Meryl scrunched up her shoulders and stuck her fingers in her ears. “An elf hit me in the head. I can’t hear a thing.”

The brownie stared at her, then spoke to a druid next to her. They glanced at us repeatedly as we followed along behind them.

I poked Meryl in the ribs. “We’re trying to blend here.”

She wrinkled her nose. “What do you want me to do, a zombie shuffle?”

Elves swept suddenly down the slope to the left. They moved in a fluid unison, chanting great bursts of essence at us. The druids and brownies ran for cover, returning fire. Meryl and I backpedaled and took the opportunity to make for the gate again. We turned a corner, and another group of elves blocked the path. We backed away as they moved forward.

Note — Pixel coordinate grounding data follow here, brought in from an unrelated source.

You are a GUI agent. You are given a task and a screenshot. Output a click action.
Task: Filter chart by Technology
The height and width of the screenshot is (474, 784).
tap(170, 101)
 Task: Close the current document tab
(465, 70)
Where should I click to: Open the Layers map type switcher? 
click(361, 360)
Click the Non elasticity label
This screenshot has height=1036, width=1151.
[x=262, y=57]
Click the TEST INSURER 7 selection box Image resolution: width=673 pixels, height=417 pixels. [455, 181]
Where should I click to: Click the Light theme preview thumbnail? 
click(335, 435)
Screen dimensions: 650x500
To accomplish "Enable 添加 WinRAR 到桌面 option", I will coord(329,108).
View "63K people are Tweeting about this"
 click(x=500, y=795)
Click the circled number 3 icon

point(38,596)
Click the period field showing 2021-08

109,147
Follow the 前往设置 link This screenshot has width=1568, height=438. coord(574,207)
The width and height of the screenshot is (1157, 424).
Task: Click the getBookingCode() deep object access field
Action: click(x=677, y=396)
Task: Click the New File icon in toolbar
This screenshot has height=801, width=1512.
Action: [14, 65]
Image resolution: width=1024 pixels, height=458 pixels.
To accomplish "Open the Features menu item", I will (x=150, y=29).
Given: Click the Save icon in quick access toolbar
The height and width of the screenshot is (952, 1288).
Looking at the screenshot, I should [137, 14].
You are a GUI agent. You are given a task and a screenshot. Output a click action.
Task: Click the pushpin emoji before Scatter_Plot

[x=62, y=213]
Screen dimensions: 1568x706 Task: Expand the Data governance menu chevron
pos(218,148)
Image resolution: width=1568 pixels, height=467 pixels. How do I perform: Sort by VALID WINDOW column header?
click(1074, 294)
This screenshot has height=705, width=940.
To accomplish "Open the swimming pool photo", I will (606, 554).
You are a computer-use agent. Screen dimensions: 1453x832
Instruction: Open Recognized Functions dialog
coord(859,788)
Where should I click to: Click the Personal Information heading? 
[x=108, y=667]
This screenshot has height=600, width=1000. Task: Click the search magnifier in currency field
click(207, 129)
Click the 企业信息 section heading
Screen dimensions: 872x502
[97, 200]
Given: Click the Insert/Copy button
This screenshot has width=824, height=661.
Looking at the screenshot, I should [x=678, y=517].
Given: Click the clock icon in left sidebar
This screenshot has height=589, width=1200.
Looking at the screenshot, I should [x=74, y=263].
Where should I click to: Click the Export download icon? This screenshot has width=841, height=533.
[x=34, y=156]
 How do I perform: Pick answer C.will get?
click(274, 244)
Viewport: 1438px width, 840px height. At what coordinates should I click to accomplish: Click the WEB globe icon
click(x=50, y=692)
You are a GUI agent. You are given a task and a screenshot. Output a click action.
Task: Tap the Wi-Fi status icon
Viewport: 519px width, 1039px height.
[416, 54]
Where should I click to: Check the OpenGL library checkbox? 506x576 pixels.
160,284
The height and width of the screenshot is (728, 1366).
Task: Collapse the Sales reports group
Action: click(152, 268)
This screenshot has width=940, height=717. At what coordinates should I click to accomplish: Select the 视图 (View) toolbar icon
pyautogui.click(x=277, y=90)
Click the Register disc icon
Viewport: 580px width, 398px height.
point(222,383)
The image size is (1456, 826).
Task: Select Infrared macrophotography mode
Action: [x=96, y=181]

“I hate when this happens,” said Meryl.

“Can you take them out?”

She nodded. “But then I’ll be worthless until I recover. I only have my own body essence to work with, remember? You’ll have to leave me.”

I shook my head. “Not an option.”

The elves began to work a binding spell.

“I’m going to do it,” Meryl said.

“No.”

We backed against an oak. Meryl lifted her arms and began to chant. I felt a surge of essence behind me and something grabbed my head. An arm slithered around and grabbed Meryl’s face. The oak tree became pliant, its bark slipping roughly over us as something yanked us inside it. My vision went gray. I felt dizzy with a strange twisting in my stomach and head. Then I was coughing on the cold ground beside Meryl. Off in the distance, I could hear fighting. We were in another part of the cemetery.

I got to my feet and helped Meryl up.

“We’re dying,” a voice said.

I turned to face the oak tree. Molded into the surface of the bark was a small woman, pale ivory skin, long silvery hair covering most of her nude body. “Hala?”

She ignored me, looking at Meryl instead. “I do not have much time. The druid is distracted. He strikes at the heart of the oak. He devours my sisters. We have nowhere to hide, little one. You are called.”

“What do you want me to do?” Meryl asked.

“You are the only pure vessel left. We call on you for help,” said Hala.

“What are you talking about?” I asked.

Meryl waved me off. “Shhh. This is girl talk.” She turned back to the oak. “I’m only one person.”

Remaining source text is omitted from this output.